Why would you need 50 packets per second vs 10? Is 100ms not acceptable but 20ms...

tgtweak · on June 13, 2024

Default configuration for SIP used to be 20ms, the rationale behind it was actually sourced in the fact that most SIP was done on LANs and inter-campus WAN which had generally high bitrate connectivity and low latency. The lower the packet time window the sooner the recipient could "hear" your voice, and if there were to be packet loss, there would be less of an impact if that packet were dropped - you'd only lose 20ms of audio vs 100ms. The same applies for high bitrate but high latency (3g for example) connectivity - you want to take advantage of the bandwidth to mitigate some of the network level latency that would impact the audio delay - being "wasteful" to ensure lower latency and higher packet loss tolerance.

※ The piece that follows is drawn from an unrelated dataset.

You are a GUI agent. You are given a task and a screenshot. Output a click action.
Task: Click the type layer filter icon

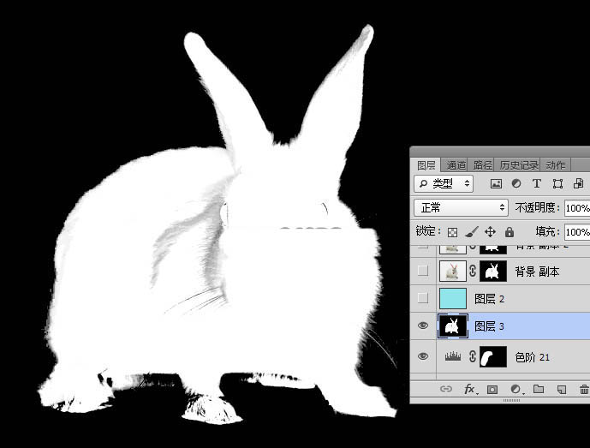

Pointedly - if you had a 75ms of one-way latency (150ms RTT) between two parties, and you used a 150ms audio segment length (ptime) you'd be getting close to the 250ms generally accepted max audio delay for smooth two-way communication. the recipient is hearing your first millisecond of audio 226ms later at best. If any packet does get lost, the recipient would lose 150ms of your message vs 20ms.

Modern voice apps and voip use dynamic ptime (usually via "maxptime" which specifies the highest/worst case) in their protocol for this reason - it allows the clients to optimize for all combinations of high/low bandwidth, high/low latency and high/low packet loss in realtime - as network conditions can often change during the course of a call especially while driving around or roaming between wifi and cellular.

lxgr · on June 13, 2024

> the rationale behind it was actually sourced in the fact that most SIP was done on LANs and inter-campus WAN which had generally high bitrate connectivity and low latency

In addition to that, early VoIP applications mostly used uncompressed G.711 audio, both for interoperability with circuit switched networks and because efficient voice compression codecs weren't yet available royalty-free.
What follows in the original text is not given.